• Shannon Hughes

Autistic or Just Introverted and Lazy?


I’ve been called a people person and have been complimented on my “soft skills.” You would think that would negate the whole “social deficits” criteria of an autism spectrum disorder. I don’t have a lot of stimming behaviors, can carry on a conversation, can empathize intensely when I’ve been through something like what a person may be struggling with. Am I autistic?


I wasn’t diagnosed until I was an adult and, when I’ve asked my mom about what I was like as a kid, she’s always told me, “We always knew how smart you are, so we never worried about you.” I have a lot to say about how intelligence and ability are very different things and how a high IQ is only one mitigating factor when it comes to managing life with an autism spectrum disorder. That said, when it comes to reading people and interacting with them on a superficial level, a high IQ can be enough to allow a person with autism to pass as completely normal.


Like many introverts, I do an exceptional impression of an extrovert and then go home afterwards where I need solitude and quiet to recover. You might say that’s just an introvert thing, not autism. Like many people who don’t feel like they could be accepted if they were completely relaxed and “themselves” in public, I have personas that I adopt to navigate social and work situations. You might say that’s shame and insecurity, not autism. And there are times when I would be capable of social interaction, but its energy I can’t justify expending. That could be depression and/or anxiety, even disinterest in socializing, not autism.


So, what’s the difference? The biggest difference is that my social skills are largely cognitive and I spend a big part of most interactions with people identifying the emotion they are expressing by watching their facial expressions closely and listening carefully to their choice of words. Like choosing an appropriate outfit for a restaurant, I’m referencing a mental catalog of appropriate responses I could have which would allow them to feel empathy or recognize that I understand what they’re saying. And I can’t stress this enough – I do feel empathy and I do understand what people tell me, but not without effort.


And if I responded with what came naturally to me, they would never know that I care. In order to understand people, I have to focus intently; in order for them to understand me, I have to exhibit emotional responses that are a translated version of what I’m aware of feeling.


So, when I go home after an office meeting or after doing a lot of training and supervision, I don’t just need to chill for a little bit. I enter a nearly catatonic state that, once activated, is very difficult to exit. I can spend an entire weekend in it. And I don’t just feel like who I naturally am would be off-putting or unacceptable – I know so. And, finally, when I can’t justify expending the energy to interact socially, it’s because I know I’m spending the energy that I will need to do other things that require mental focus like pay attention to my bank balance and school or work assignments that have to get done – even if I have all the time in the world, the mental energy that I spend interacting socially can make taking care of myself impossible.


I know that it often seems like people with autism don’t have any interest in or empathy for the people in their lives.
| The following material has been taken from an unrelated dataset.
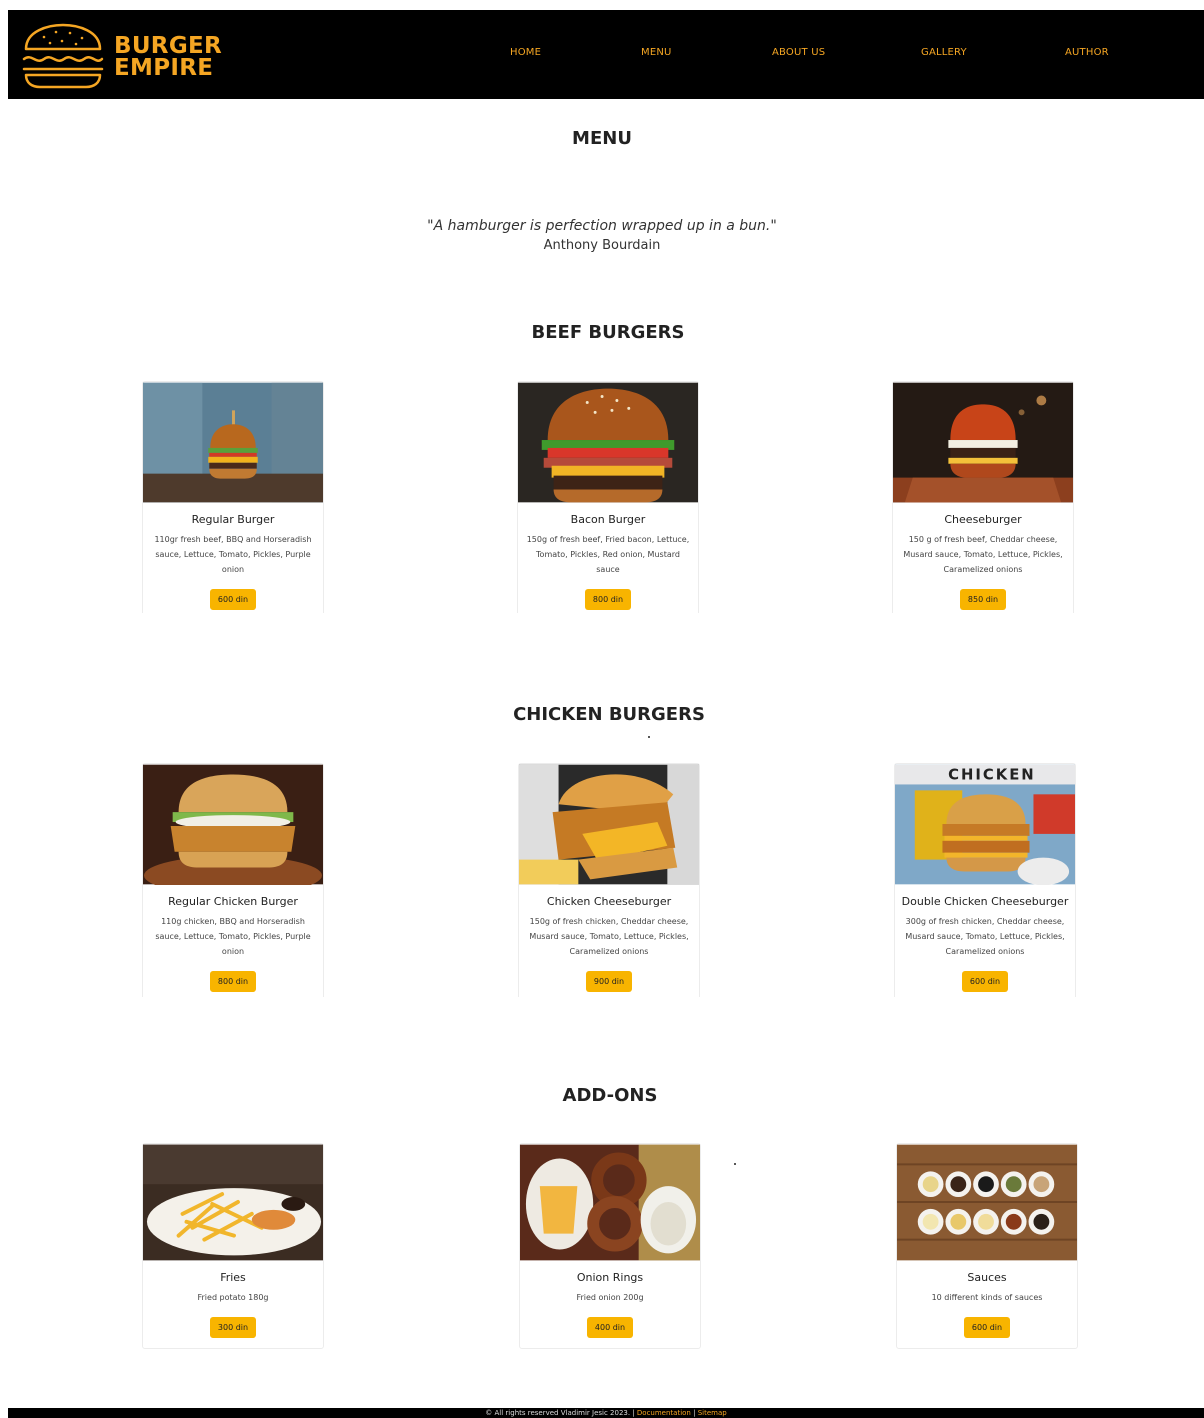  I want to click on nav-gallery-link: GALLERY, so click(944, 52).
I think that’s one of the biggest and most destructive assumptions about us. I personally have accepted that there are people who will assume I don’t care about them because I don’t call very often or, when they call me, I’m never available to go out. I hate it, but I accept it. And if I know that they will perpetually be irritated or frustrated with me for that, and that they will never cease to take it personally, then I would rather not be the person who makes them feel badly about themselves on a regular basis.
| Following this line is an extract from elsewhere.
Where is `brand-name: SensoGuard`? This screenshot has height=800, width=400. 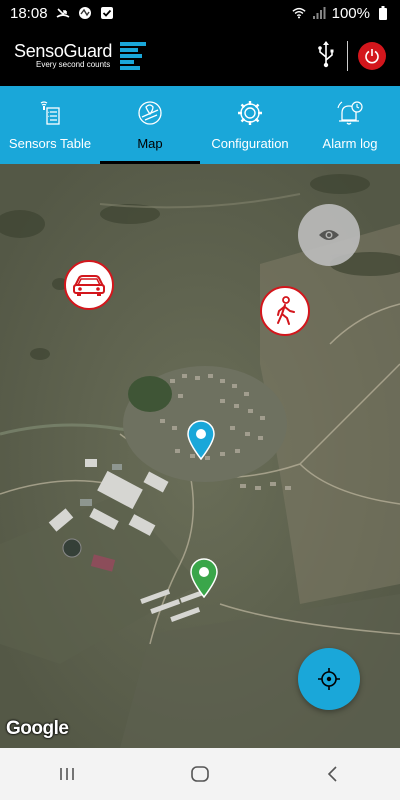 brand-name: SensoGuard is located at coordinates (64, 51).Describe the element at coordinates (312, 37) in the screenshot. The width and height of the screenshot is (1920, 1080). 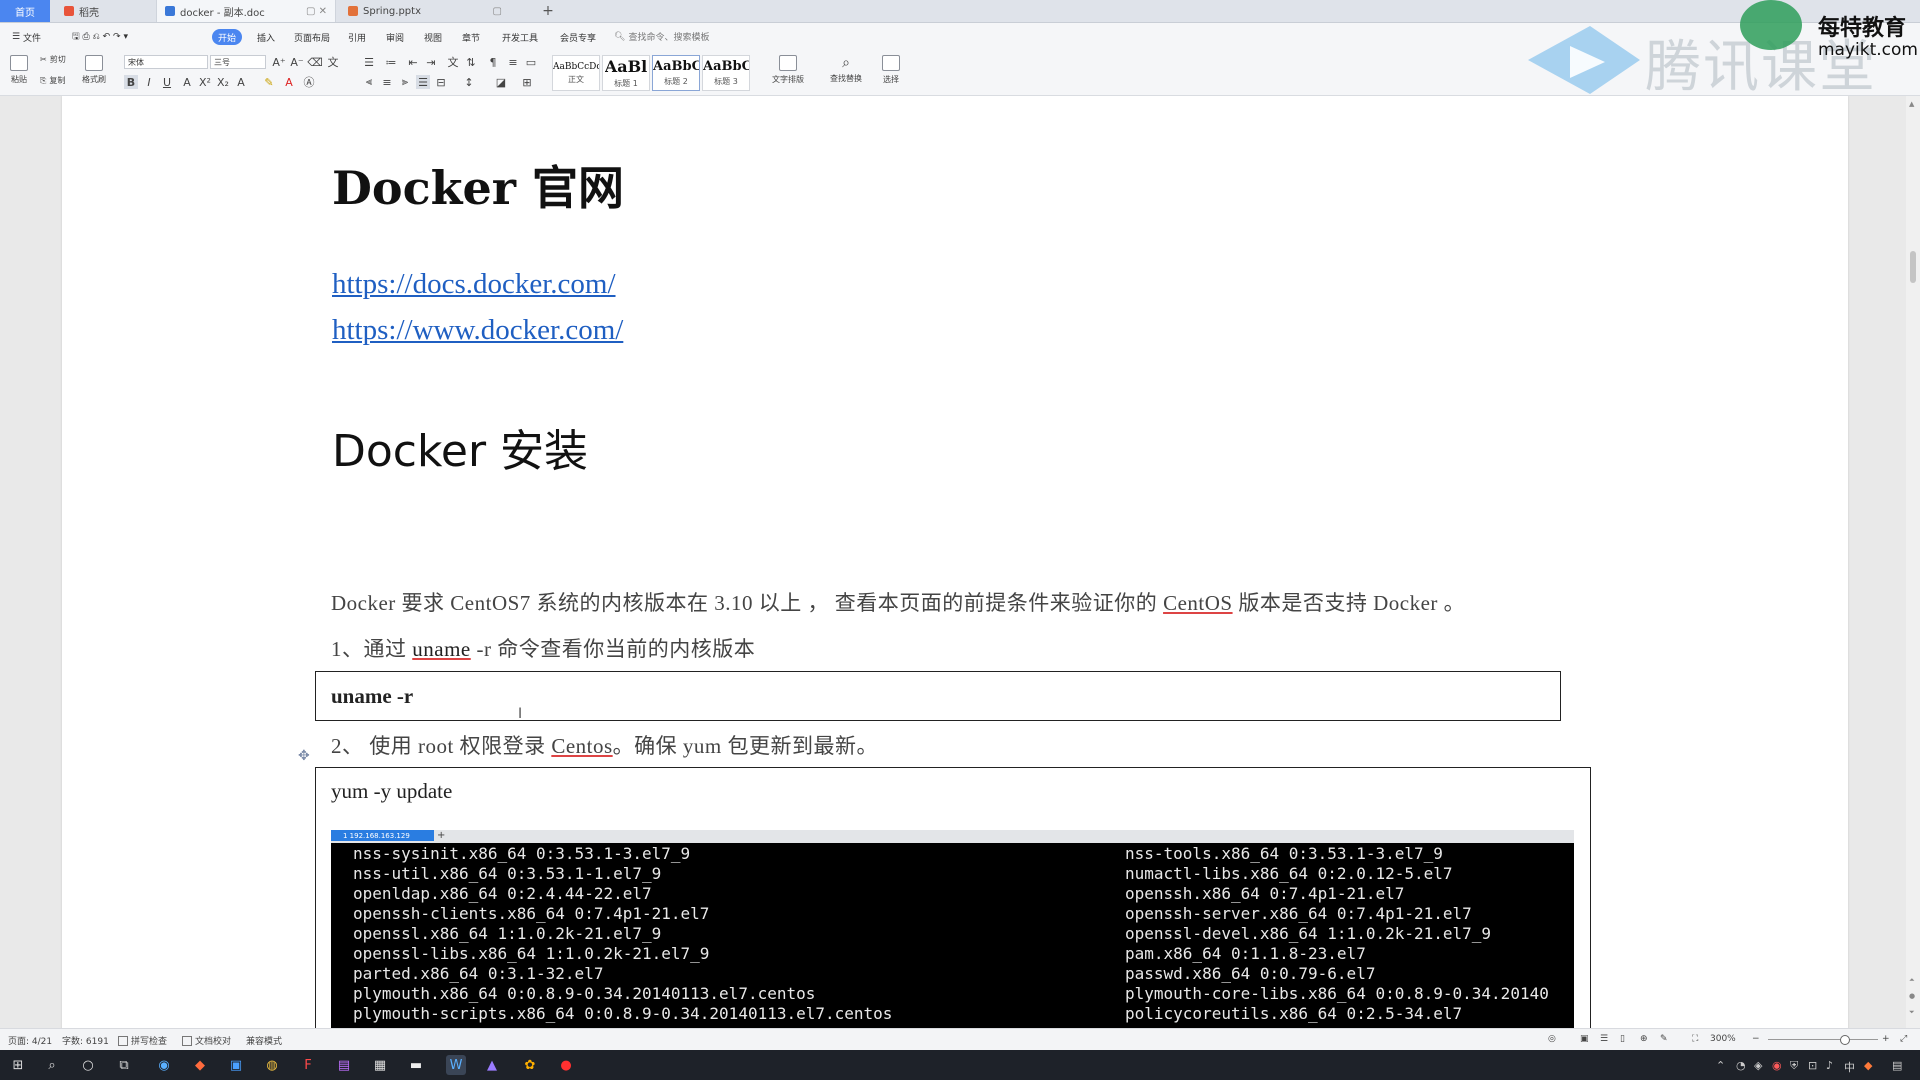
I see `menu-page-layout: 页面布局` at that location.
If you know someone who identifies as on the spectrum, but doesn’t seem autistic to you, and you wonder if it’s an excuse because they don’t want to spend time with you, please believe them. If they regularly use their quota of social interaction to spend time with you, even if it’s rarely and for short periods, please know that you are very special to them. If they show up late to a party you planned and leave early, consider that it took a lot of mental preparation for them to come and definitely some recovery time after they went home. Don’t assume they didn’t enjoy themselves, and please don’t assume they wouldn’t want to come to the next one. If you have a friend on the spectrum who doesn’t call, but always answers when you do, you may be one of the most important people in their life.